> Source extract
# # # # # # #

Most companies are now exploring using containers. Some, especially in the government, have been reluctant to make the move and are waiting for container standardization. Their wait is over. The Open Container Initiative (OCI) has launched the 1.0 versions of container runtime and image specs.
While Docker gets most of the container headlines, under the surface there are a lot of small, but important, differences between container specifications. To bring rhyme and reason to containers, the Linux Foundation helped found the Open Container Project, and now, the Open Container Initiative.
It was a slow going. Usually, open-source projects upend the old standard-making process by letting the code decide the standard, rather than setting a standard first and then writing to the standard. When it came to container specifications, it was a little of both.
Open source container code, whether from Docker or CoreOS, already worked. It was normalizing the small, but important, differences that took time.
OCI executive director Chris Aniszczyk explained in an interview that the process took a long time — -by open source standards — because: «Building standards is a somewhat different collaboration from building an open source project. Like any technical open-source project with companies making money in unique ways, there’s always going to be different opinions.»
In the end, though, the final result, Aniszczyk said, was «a set of common, minimal, open standards and specs around container technology to a reality, containing both the image format specification and the runtime specification for managing the lifecycle of a container. The openness of the specifications yields a set of truly shared standards across the industry, that reduce interoperability issues and fuel innovation.»
Docker’s code was the foundation for the specifications, and it’s pleased with the result. Michael Crosby, Docker’s chief maintainer, said, «I’m happy to see all the hard work that the community and maintainers put in over the past few years finally released. From the early days of libcontainer to the OCI 1.0 release, many of the original maintainers, as well as a few new contributors to OCI, have stuck with the project over the years to get us where we are today.»
It was, to be fair, more than a few. Besides container leaders Docker and CoreOS, Red Hat and Huawei were major contributors, according to Aniszczyk. Fujitsu, Microsoft, Google, Oracle, Cisco, and Tencent also played major roles.
CoreOS CTO Brandon Philips blogged: «As chair of the OCI Technical Oversight Board, we appreciate t he work the open-source community has done to reach this milestone. Users can expect the OCI to continue to help grow the market of interoperable and pluggable tools, giving them confidence that containers are here to stay.»
That last part is important. While most future-forward companies are already moving to containers, other haven’t. In particular, Aniszczyk said government agencies have been wary of moving to containers. With container standardization, he thinks doubts about containers will finally vanish. I think he’s right.

# # # # # # #

> Data provided
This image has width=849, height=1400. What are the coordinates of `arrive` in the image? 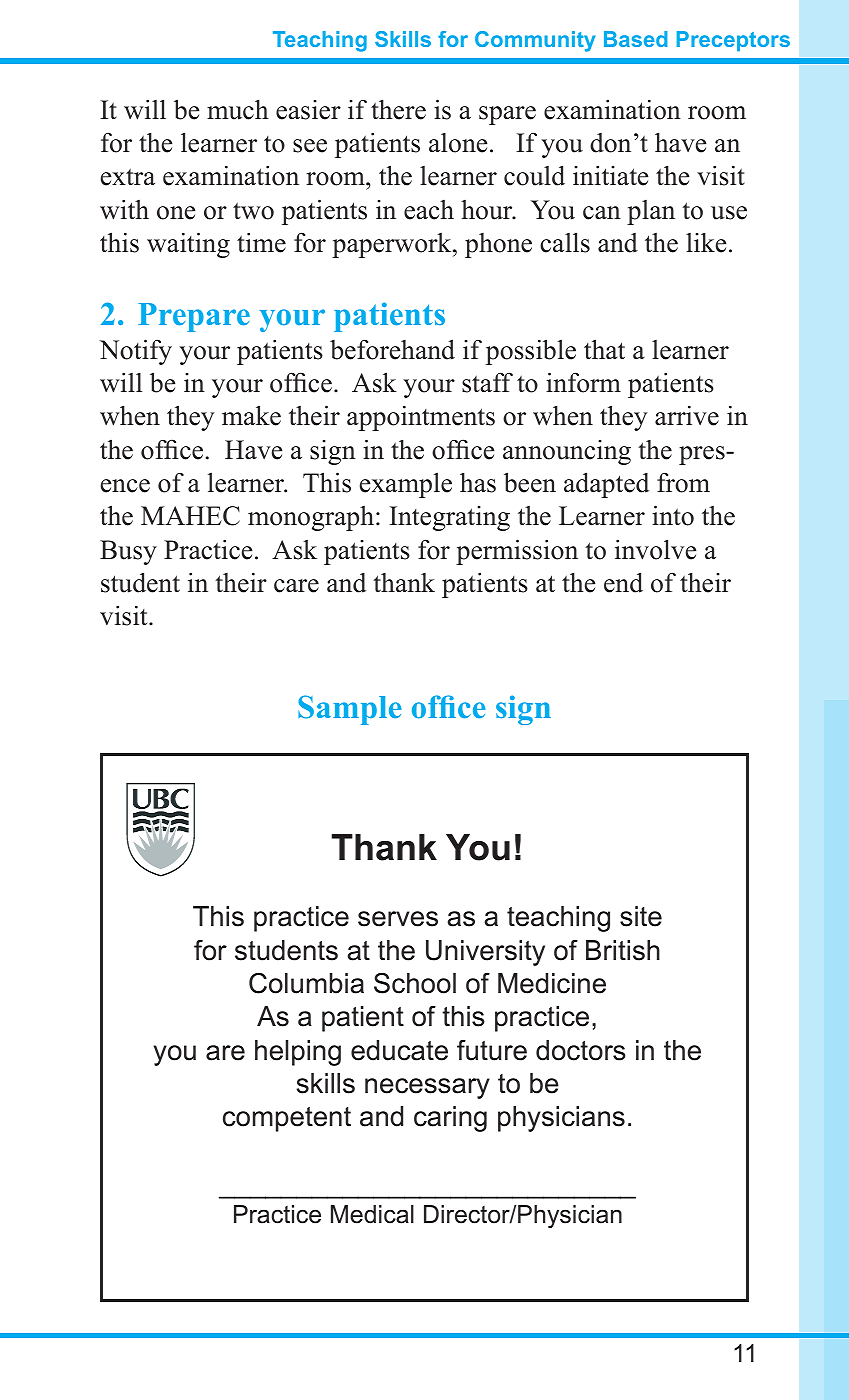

# # # # # # #

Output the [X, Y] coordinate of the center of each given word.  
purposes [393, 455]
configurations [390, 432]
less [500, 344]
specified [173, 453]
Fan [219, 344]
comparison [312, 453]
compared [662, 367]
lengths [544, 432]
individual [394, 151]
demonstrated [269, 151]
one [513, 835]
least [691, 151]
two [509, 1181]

# # # # # # #

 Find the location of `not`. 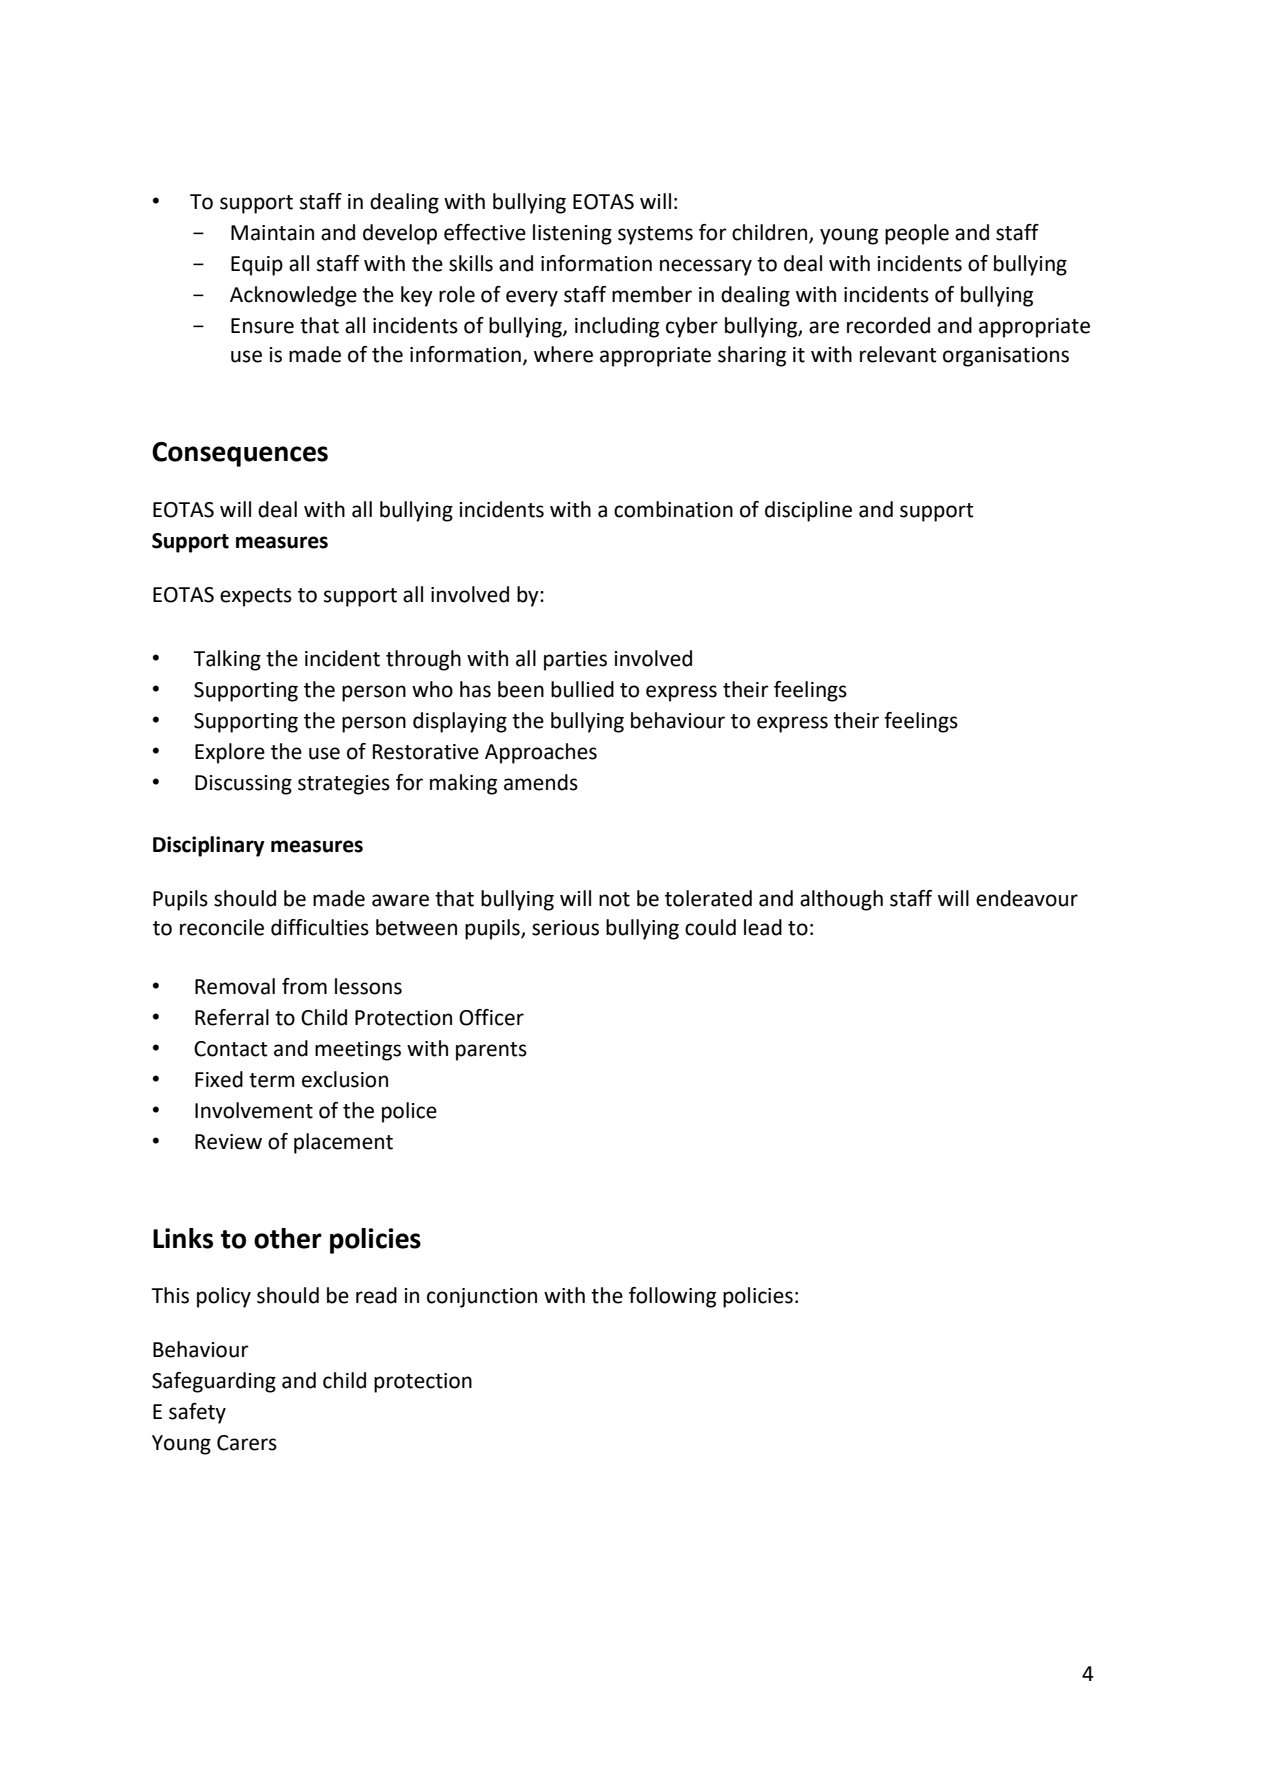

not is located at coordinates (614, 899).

# # # # # # #

> Stated task
According to the container standards article, why did the Open Container Initiative take a long time to produce its specifications? Answer in one to three sentences. The entries are separate material from the container standards article.

> Reply
Chris Aniszczyk explained that building standards is a different kind of collaboration from building an open source project. With companies making money in unique ways, there are always going to be different opinions. The container code already worked, but normalizing the small but important differences between specifications took time.